**Exercise:** Give again, word for word, every line below from the one that has "Image resolution: width=942" through the one that has "Zoom in on the photo", both included, and no others.

**Records for processing:**
***
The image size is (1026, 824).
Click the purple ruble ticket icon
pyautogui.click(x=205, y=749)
***
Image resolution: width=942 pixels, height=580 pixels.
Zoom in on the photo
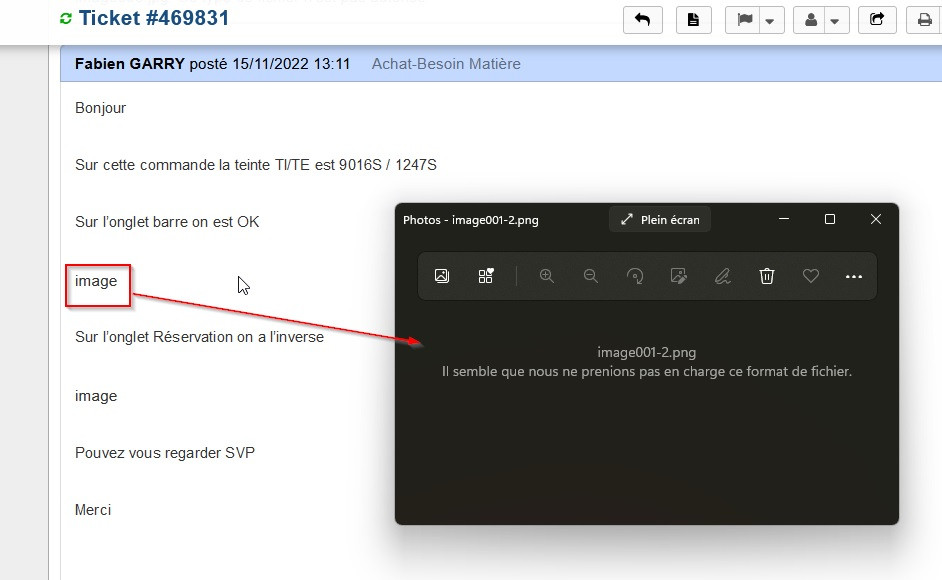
***
**Task answer:**
Image resolution: width=942 pixels, height=580 pixels.
Zoom in on the photo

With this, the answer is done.